◆ MATERIAL FOR THIS TASK:

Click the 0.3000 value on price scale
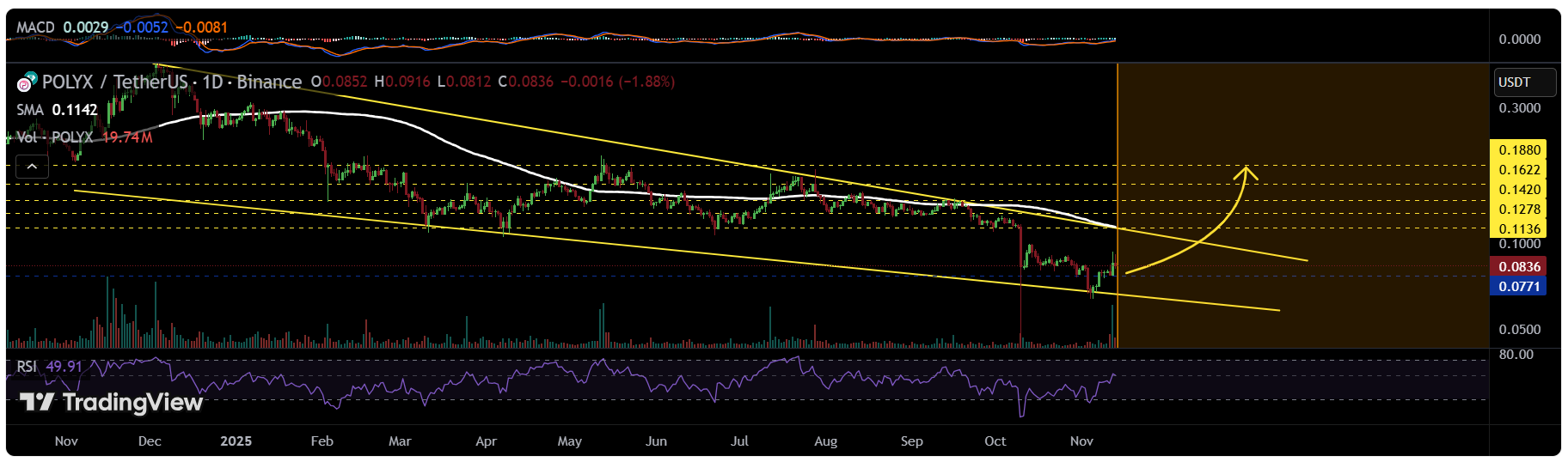 tap(1519, 108)
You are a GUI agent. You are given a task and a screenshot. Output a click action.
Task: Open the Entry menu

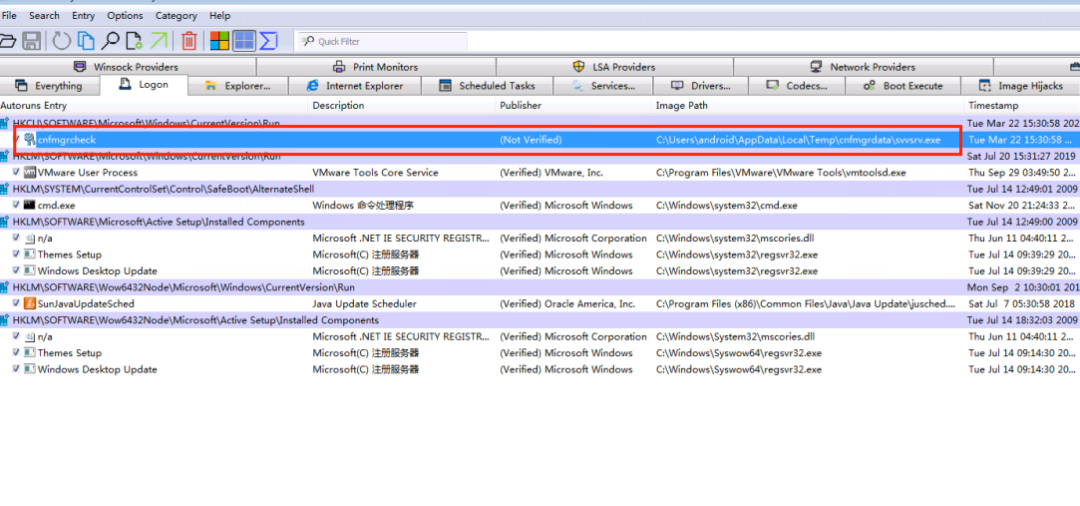[83, 16]
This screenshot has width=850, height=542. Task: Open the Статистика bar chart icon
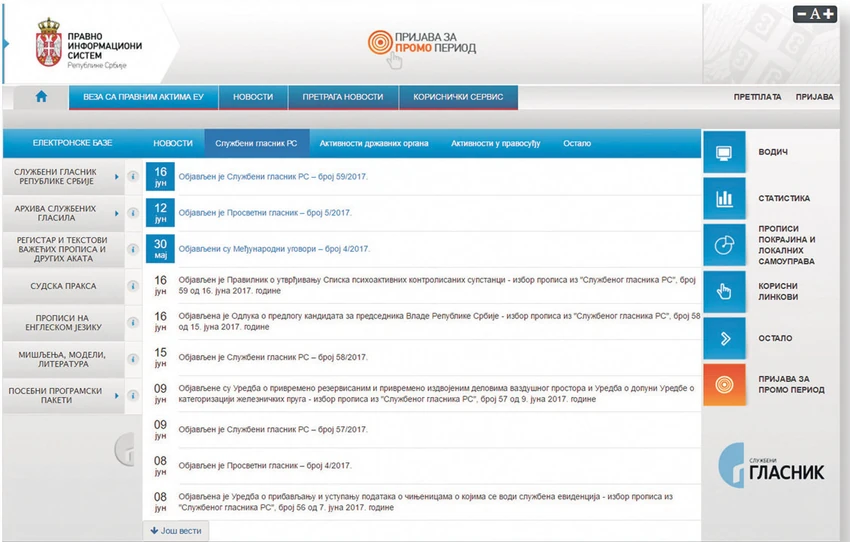(x=724, y=199)
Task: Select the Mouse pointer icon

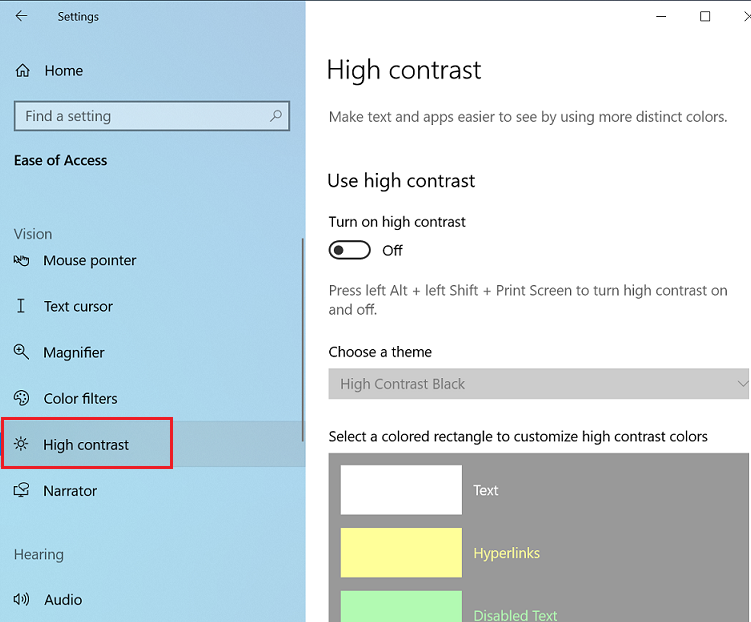Action: coord(22,260)
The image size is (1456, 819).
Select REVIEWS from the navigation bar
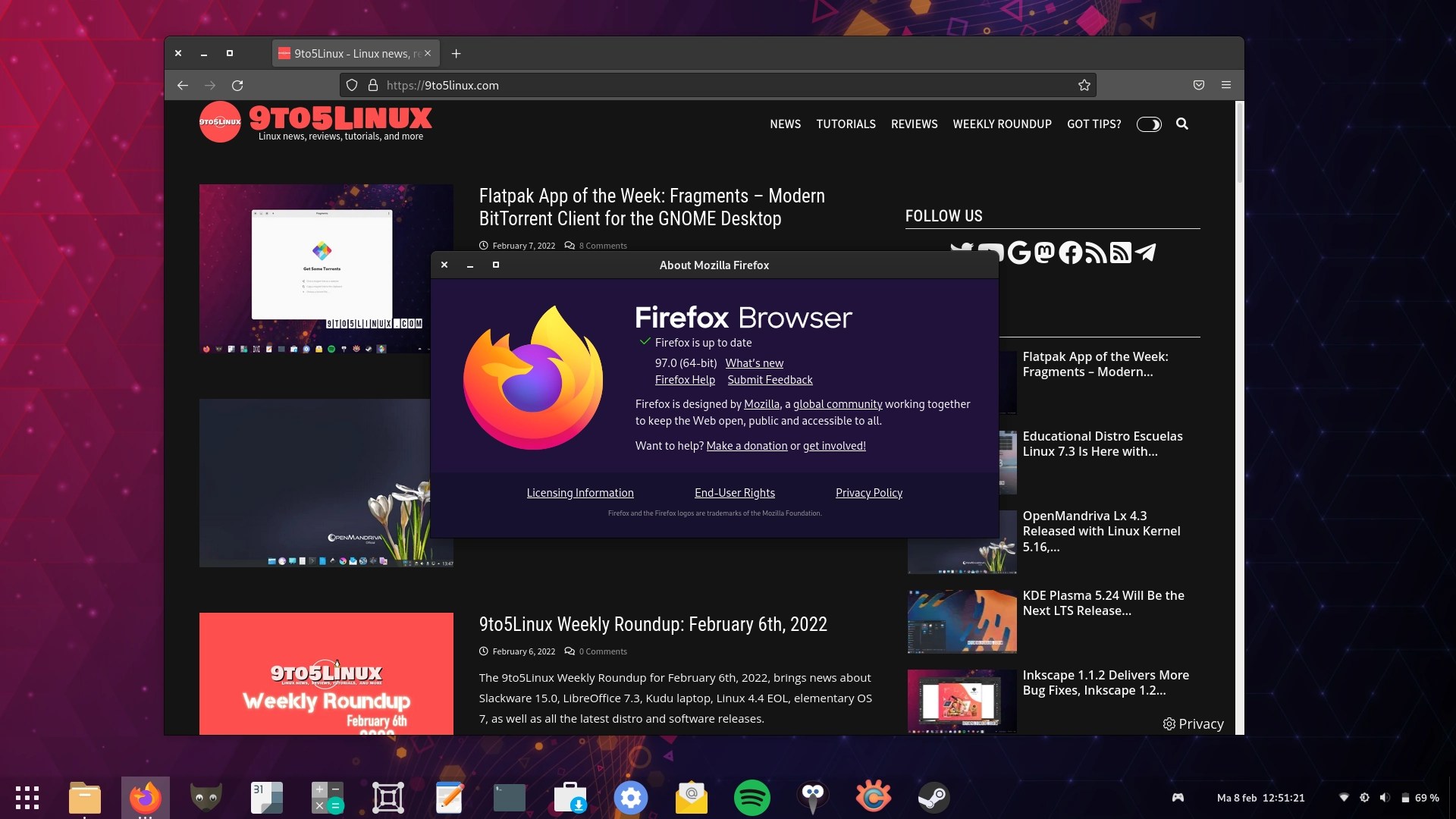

◆ EXERCISE BRIEF:
In the entries above, find the line containing "Task: Select the Mouse pointer icon". Transcribe it and every later line to the end, exactly, and leave out the pictures.

◆ ANSWER SPACE:
Task: Select the Mouse pointer icon

Action: coord(22,260)
The image size is (1456, 819).
Select REVIEWS from the navigation bar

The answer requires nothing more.